Anyone who has spent an afternoon outside in the heat of a Virginia summer can attest to the importance of hydration.

Remaining hydrated (having enough water in your body to maintain crucial functions) is beneficial when trying to lose weight. It is also particularly important for athletes, regular exercisers and individuals who participate in summer outdoor activities where the body loses electrolytes through perspiration.

Electrolytes are electrically charged particles that help the body function normally. Some of the more familiar electrolytes include calcium, magnesium, sodium and potassium. Calcium and magnesium help muscles contract and relax. Sodium and potassium help water stay in the right balance inside and outside of cells. Sodium is the electrolyte lost in the highest concentration in sweat.

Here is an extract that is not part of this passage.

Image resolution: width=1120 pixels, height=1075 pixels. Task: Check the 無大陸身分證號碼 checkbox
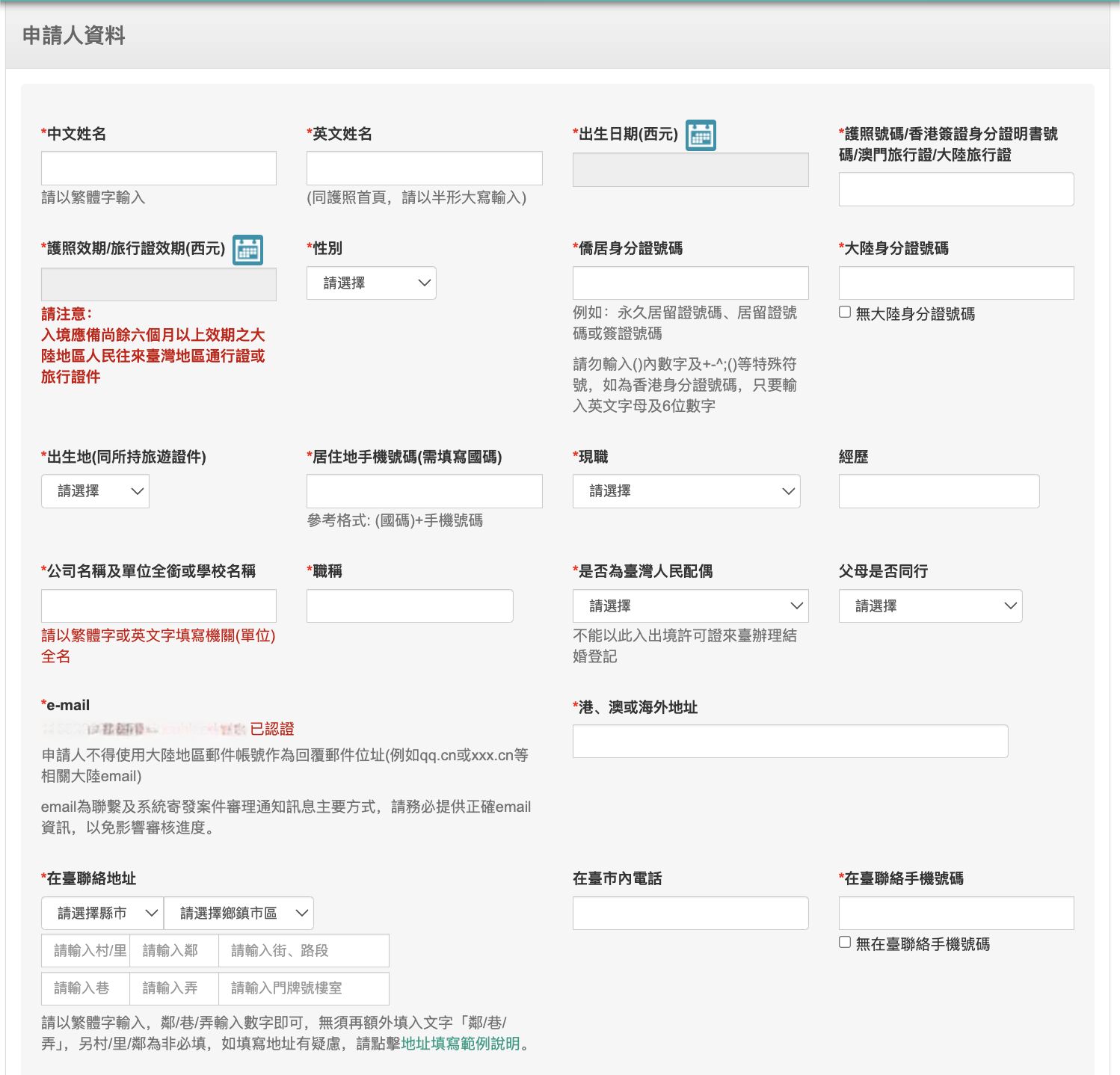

A few of the symptoms of dehydration are headaches, hunger pangs, and/or fatigue. Dehydration sometimes is mistaken for hunger, so make sure you drink 8 oz of water, and wait 10 minutes before consuming additional calories. Often the symptoms will subside, which indicates you just needed to hydrate yourself. However, if after 10 minutes the hunger pangs are still there, enjoy a healthy snack.

Many of us overuse sports drinks, flavored beverages and sodas that contain a lot of wasted sugar and calories. In fact, some of the most popular sports drinks have as much sugar as a regular soda! (Did you know that 11% of the total calories consumed in the United States come from soda beverages? This alarming statistic helps us understand how these empty calories have a direct impact on our obesity epidemic.)

As a general rule, sports drinks become beneficial only after 90 minutes of high-intensity exercise. Up to that point, water is the perfect hydration choice. Some people tell me they don’t like water. If this is the case, dilute your sports drink with water and create a 50/50 mix. You will still get the flavor you like, with half the calories and sugar.

Doctors recommend adults consume eight 8-ounce glasses of fluids per day. Active adults should add two or three additional eight 8-ounce glasses of fluids per hour of exercise. These fluids should be water or come from water-rich whole foods, which are the best choices for keeping the body hydrated and maintaining electrolyte balance.

Whole foods include the replenishing electrolytes magnesium, potassium and calcium. Examples are: green leafy vegetables, whole grains and lentils (magnesium); bananas, raisins and potatoes (potassium); and yogurt and milk (calcium).

Challenge yourself to stay active AND properly hydrated this summer with the right choices for your personal level of activity.